どうも岩崎です。
この前、広告の分析をしていたとき、ちょっと不思議な現象がありました。
ROASが悪化しているのに、売上が上がっていたんです。
なんで?と思いますよね。
これがまさに、ROASという数字の勘違いされやすさなんです。
今日は、数字が良い・悪いで判断を誤る人に向けて、ROASの正しい見方について話します。

ROASは通信簿じゃなく地図
まず、ROASは結果の点数ではありません。むしろ道しるべです。
ROAS(Return On Advertising Spend)は、広告費1円あたりの売上を表す指標です。
たとえば、ROASが400%なら「100円使って400円売れた」という意味。
一見わかりやすいですが、これを高ければ正義、低ければ失敗と考えるのが危険なんです。
なぜなら、ROASはタイミングと目的でまったく意味が変わるから。
たとえば、今月のROASが悪くても、見込み客リストが大量に増えているなら、 来月の売上は上がる可能性があります。
逆に、ROASが良くても、リピート導線が弱ければ翌月はゼロになる。
つまりROASは、今の広告がどんな未来を作っているかを読むための地図なんです。
ROASが悪くてもOKな3つのケース
では、どんなときにROASが悪くても気にしなくていいのか?
私がクライアントに伝えるのは、次の3つのケースです。
- リスト獲得目的の広告
今は見込み客を集めるフェーズ。

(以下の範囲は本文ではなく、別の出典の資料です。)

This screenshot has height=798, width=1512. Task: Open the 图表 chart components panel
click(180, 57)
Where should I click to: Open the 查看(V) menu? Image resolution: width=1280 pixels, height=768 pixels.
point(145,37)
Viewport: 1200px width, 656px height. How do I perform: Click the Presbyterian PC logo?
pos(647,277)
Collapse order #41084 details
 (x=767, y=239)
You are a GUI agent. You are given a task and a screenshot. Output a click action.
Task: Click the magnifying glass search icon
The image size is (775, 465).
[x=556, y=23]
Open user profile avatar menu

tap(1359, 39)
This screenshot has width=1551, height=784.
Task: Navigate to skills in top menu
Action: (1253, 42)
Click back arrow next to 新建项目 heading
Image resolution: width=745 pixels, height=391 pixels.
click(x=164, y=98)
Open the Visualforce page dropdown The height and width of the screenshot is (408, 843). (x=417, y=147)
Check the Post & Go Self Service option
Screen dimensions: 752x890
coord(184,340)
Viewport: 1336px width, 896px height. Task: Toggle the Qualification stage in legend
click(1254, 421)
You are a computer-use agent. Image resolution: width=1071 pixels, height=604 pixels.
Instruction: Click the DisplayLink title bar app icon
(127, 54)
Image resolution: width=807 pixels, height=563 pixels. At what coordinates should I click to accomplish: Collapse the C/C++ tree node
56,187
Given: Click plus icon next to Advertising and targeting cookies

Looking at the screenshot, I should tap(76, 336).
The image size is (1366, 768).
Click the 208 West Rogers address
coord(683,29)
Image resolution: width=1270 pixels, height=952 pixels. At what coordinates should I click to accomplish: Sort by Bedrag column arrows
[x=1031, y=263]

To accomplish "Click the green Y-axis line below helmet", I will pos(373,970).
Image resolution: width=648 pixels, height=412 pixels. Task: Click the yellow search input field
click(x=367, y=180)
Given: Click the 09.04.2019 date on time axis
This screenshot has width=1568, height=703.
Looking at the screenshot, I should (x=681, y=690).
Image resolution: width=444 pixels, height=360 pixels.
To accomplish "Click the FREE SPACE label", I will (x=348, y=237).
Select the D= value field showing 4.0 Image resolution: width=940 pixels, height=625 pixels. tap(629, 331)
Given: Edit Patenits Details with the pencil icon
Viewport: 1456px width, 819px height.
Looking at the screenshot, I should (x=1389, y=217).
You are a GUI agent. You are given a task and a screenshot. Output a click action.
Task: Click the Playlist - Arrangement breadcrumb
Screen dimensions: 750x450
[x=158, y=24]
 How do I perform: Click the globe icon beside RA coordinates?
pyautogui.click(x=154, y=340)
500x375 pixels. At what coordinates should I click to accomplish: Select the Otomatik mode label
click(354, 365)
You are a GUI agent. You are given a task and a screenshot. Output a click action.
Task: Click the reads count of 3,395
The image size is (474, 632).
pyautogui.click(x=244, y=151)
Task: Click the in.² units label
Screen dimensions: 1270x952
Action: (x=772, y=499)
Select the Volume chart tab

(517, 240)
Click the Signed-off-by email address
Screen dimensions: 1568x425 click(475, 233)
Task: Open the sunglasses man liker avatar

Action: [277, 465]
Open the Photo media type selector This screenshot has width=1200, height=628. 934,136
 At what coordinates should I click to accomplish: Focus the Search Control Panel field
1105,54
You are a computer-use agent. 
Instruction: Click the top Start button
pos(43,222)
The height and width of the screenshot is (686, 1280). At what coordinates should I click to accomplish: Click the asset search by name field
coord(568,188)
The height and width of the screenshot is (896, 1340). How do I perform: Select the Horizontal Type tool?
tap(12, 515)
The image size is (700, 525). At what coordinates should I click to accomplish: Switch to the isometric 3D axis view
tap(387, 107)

売上ではなく母数を増やすための投資。 - テスト中の広告
ROASは検証の途中経過。勝ちパターンを探すための学習コストとして必要。 - バックエンド誘導型の広告
フロント商品は赤字でも、LTV(顧客生涯価値)で黒字化できるモデル。
この3つのどれかに当てはまるなら、ROASが低い=失敗ではありません。
ROASは現在地を示してくれるだけで、目的地までは教えてくれない。
数字の前に目的を決める
多くの人は、ROASを結果として眺めます。
でも、本当に見るべきなのは「ROASをどんな目的で見ているか?」です。
たとえば、同じROAS300%でも意味が違います。
- テスト段階での300% → かなり良いスタート
- リスト広告での300% → リスト単価の評価に切り替えるべき
- メイン販促での300% → 改善余地あり(CPAとLTVのバランス確認)
つまり、何を測るためのROASかを明確にしないと、 数字はただの飾りになってしまうんです。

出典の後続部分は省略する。